[Data records]
+ + + + +
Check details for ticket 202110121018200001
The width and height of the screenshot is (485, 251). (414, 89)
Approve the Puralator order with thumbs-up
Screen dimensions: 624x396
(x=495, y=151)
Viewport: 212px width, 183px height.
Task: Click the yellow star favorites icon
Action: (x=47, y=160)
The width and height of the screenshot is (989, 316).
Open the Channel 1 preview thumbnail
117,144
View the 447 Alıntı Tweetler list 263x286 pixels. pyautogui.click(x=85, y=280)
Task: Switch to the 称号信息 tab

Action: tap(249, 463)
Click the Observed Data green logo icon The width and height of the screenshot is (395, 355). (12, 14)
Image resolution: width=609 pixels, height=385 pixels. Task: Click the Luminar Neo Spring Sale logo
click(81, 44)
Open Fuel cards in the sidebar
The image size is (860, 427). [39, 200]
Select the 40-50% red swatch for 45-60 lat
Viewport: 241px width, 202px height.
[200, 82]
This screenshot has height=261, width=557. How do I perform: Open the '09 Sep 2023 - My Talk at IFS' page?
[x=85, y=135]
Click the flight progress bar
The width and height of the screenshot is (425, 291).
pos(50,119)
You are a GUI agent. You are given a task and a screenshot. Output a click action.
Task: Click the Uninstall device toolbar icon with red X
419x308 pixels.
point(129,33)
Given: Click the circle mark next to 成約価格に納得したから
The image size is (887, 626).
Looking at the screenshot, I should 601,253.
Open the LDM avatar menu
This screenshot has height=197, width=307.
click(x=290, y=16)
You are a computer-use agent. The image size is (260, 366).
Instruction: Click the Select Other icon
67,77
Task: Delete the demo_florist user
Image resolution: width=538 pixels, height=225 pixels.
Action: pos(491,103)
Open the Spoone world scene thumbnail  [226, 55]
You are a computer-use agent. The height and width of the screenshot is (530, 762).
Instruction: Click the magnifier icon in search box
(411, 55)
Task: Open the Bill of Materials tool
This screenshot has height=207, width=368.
+ + + + +
In full and without error, restate the data.

» **ANSWER FOR THE TASK**
Check details for ticket 202110121018200001
The width and height of the screenshot is (485, 251). (414, 89)
Approve the Puralator order with thumbs-up
Screen dimensions: 624x396
(x=495, y=151)
Viewport: 212px width, 183px height.
Task: Click the yellow star favorites icon
Action: (x=47, y=160)
The width and height of the screenshot is (989, 316).
Open the Channel 1 preview thumbnail
117,144
View the 447 Alıntı Tweetler list 263x286 pixels. pyautogui.click(x=85, y=280)
Task: Switch to the 称号信息 tab

Action: tap(249, 463)
Click the Observed Data green logo icon The width and height of the screenshot is (395, 355). (12, 14)
Image resolution: width=609 pixels, height=385 pixels. Task: Click the Luminar Neo Spring Sale logo
click(81, 44)
Open Fuel cards in the sidebar
The image size is (860, 427). [39, 200]
Select the 40-50% red swatch for 45-60 lat
Viewport: 241px width, 202px height.
[200, 82]
This screenshot has height=261, width=557. How do I perform: Open the '09 Sep 2023 - My Talk at IFS' page?
[x=85, y=135]
Click the flight progress bar
The width and height of the screenshot is (425, 291).
pos(50,119)
You are a GUI agent. You are given a task and a screenshot. Output a click action.
Task: Click the Uninstall device toolbar icon with red X
419x308 pixels.
point(129,33)
Given: Click the circle mark next to 成約価格に納得したから
The image size is (887, 626).
Looking at the screenshot, I should 601,253.
Open the LDM avatar menu
This screenshot has height=197, width=307.
click(x=290, y=16)
You are a computer-use agent. The image size is (260, 366).
Instruction: Click the Select Other icon
67,77
Task: Delete the demo_florist user
Image resolution: width=538 pixels, height=225 pixels.
Action: pos(491,103)
Open the Spoone world scene thumbnail  [226, 55]
You are a computer-use agent. The height and width of the screenshot is (530, 762).
Instruction: Click the magnifier icon in search box
(411, 55)
Task: Open the Bill of Materials tool
This screenshot has height=207, width=368.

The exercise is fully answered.